The delegated process could be rolled out for the 10 biggest health plans in the state, with 83 percent of all covered lives. Smaller health plans without sufficient numbers of members to be accredited by NCQA could still be directly reviewed by the agency.
There are definite advantages to having states switch to NCQA reviews, says Sorian. Health plans would see an added benefit in gaining NCQA accreditation and a bigger return on the fees that they pay the organization, in the form of a reduction of costs for state review.
Other states haven't had the same struggle as California, sometimes replacing the entire state review process with the private survey. For example, plans have to be accredited by the NCQA to operate in Maine.

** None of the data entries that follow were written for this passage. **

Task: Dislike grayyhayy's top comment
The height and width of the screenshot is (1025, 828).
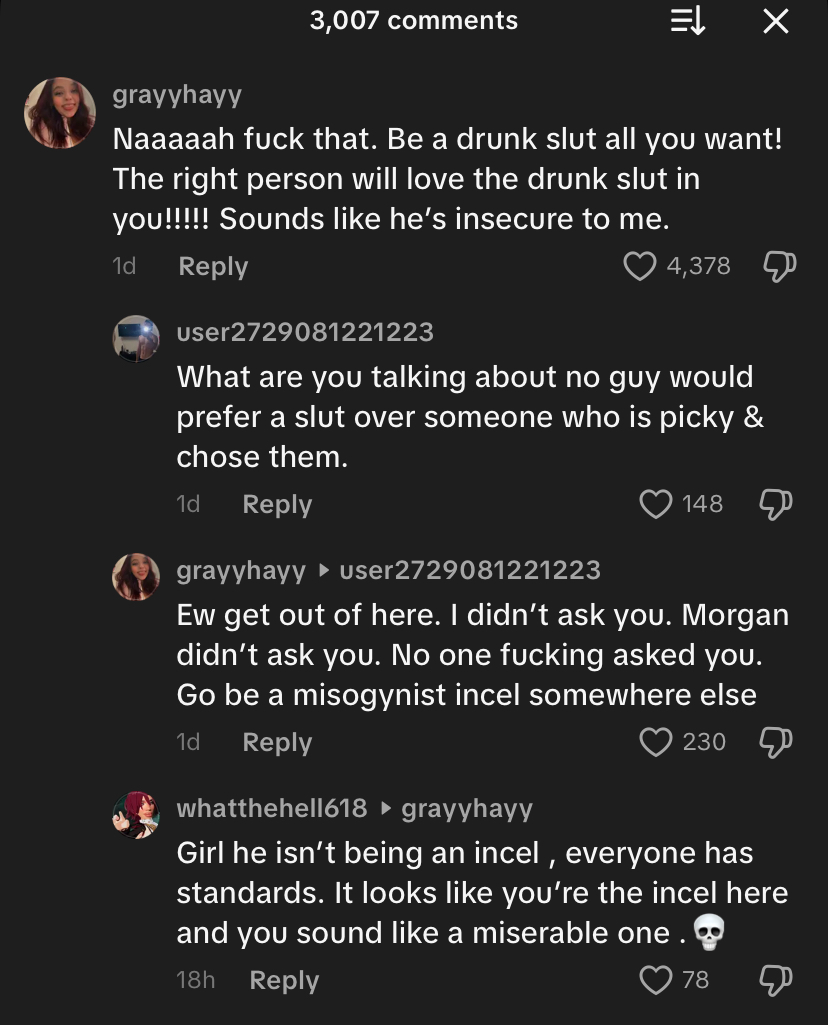Action: click(x=779, y=266)
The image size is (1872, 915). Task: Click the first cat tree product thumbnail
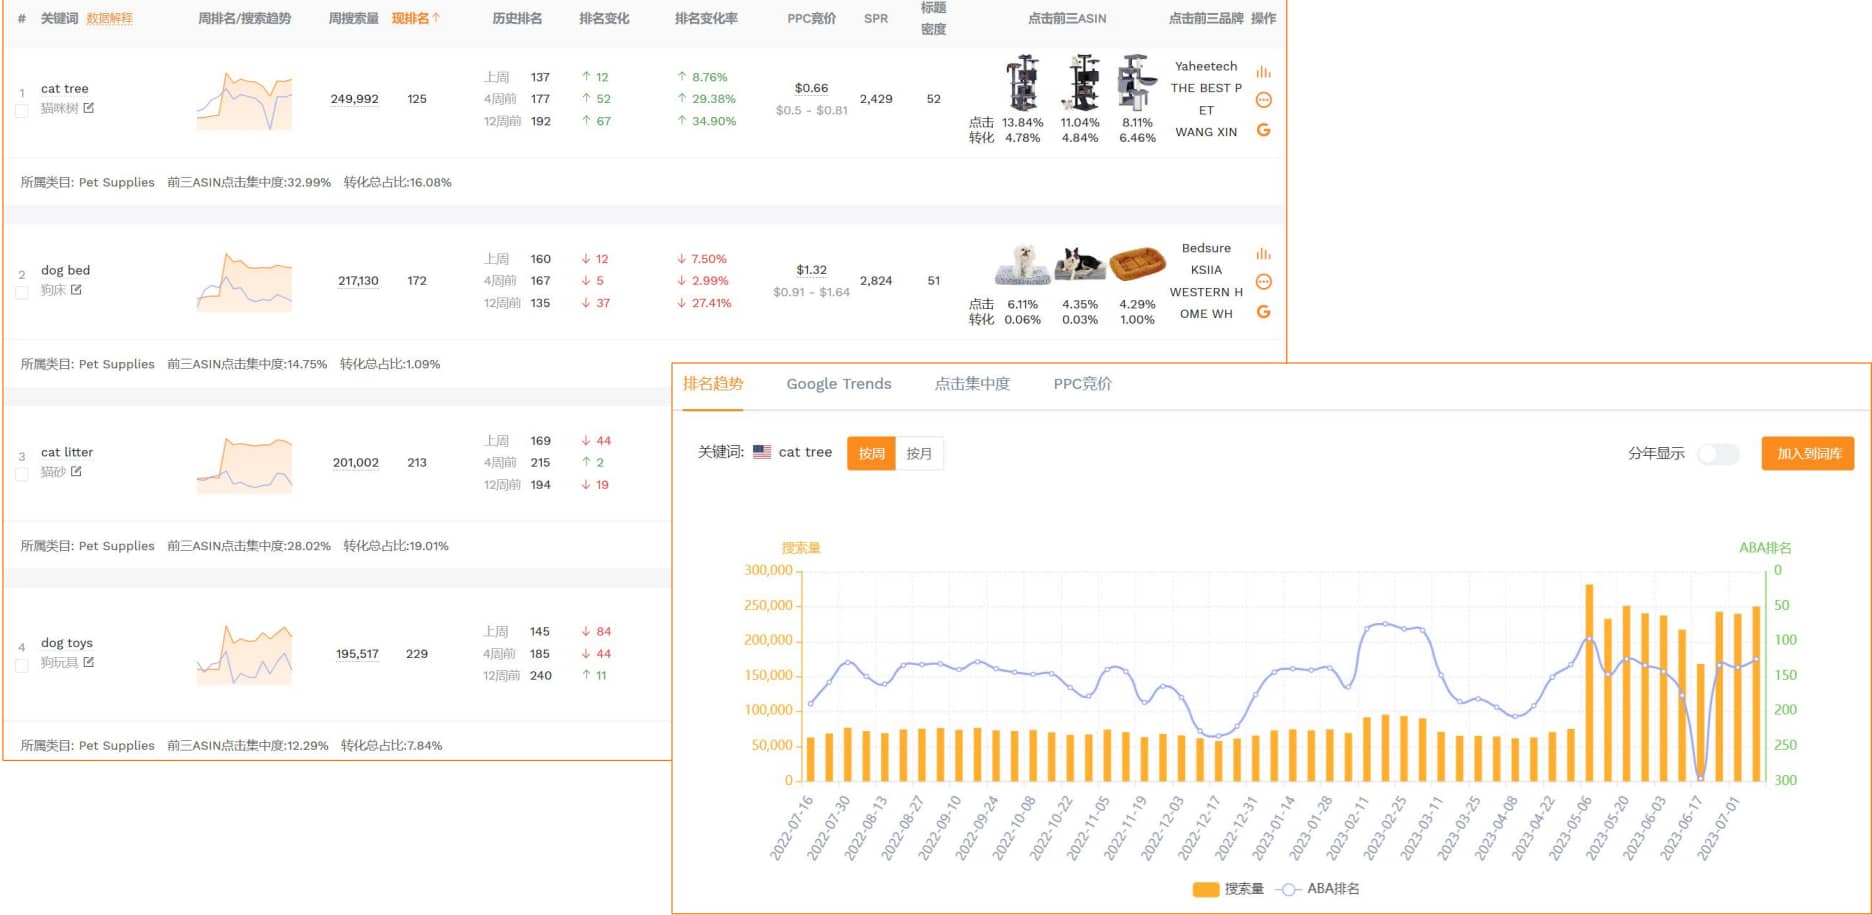1023,83
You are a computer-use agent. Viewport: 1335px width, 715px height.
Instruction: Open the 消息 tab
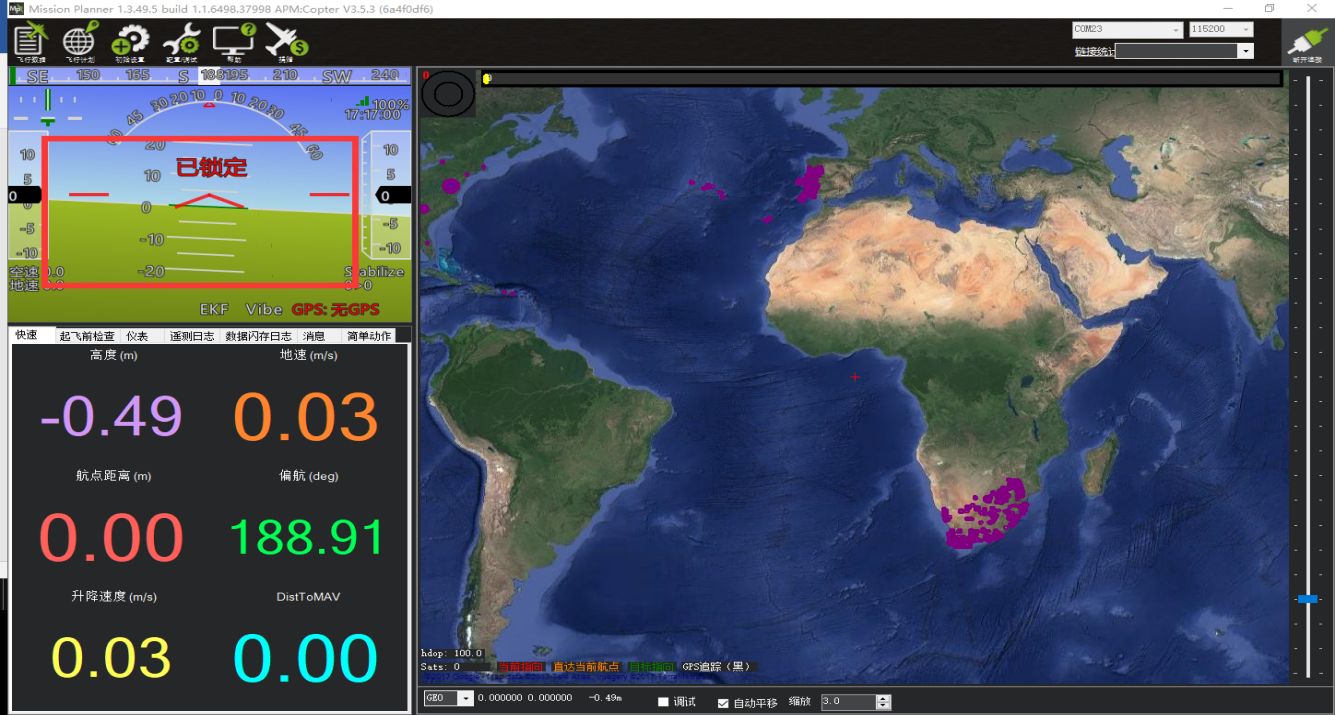pyautogui.click(x=314, y=336)
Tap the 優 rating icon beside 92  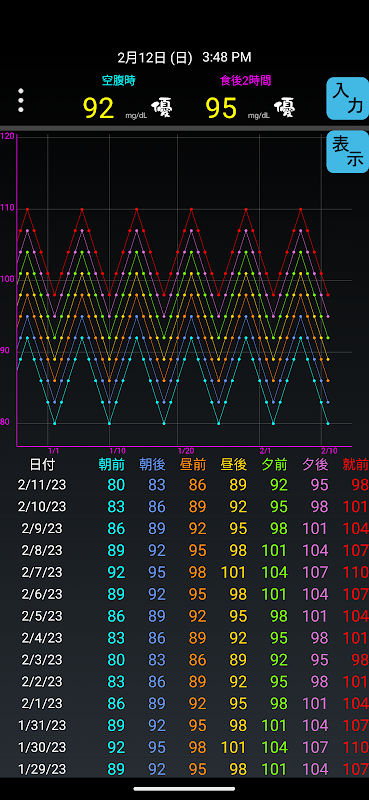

In Tennessee, says Sorian, the Medicaid program, TennCare, has made NCQA accreditation a condition of doing business with the state. In other cases, states may decide to use just one category of the NCQA review, such as meeting state requirements on providing an effective appeal process for people who have been rejected for coverage.
As of now, California is still considering what, if anything, it will do.
"We just wanted to get some input to see if we wanted to develop a proposal," says DMHC spokesperson Lynn Randolph. The agency expects to hold a follow-up meeting with Health Access and others, but there's no schedule for deciding on whether the state will seek a deal with NCQA or not.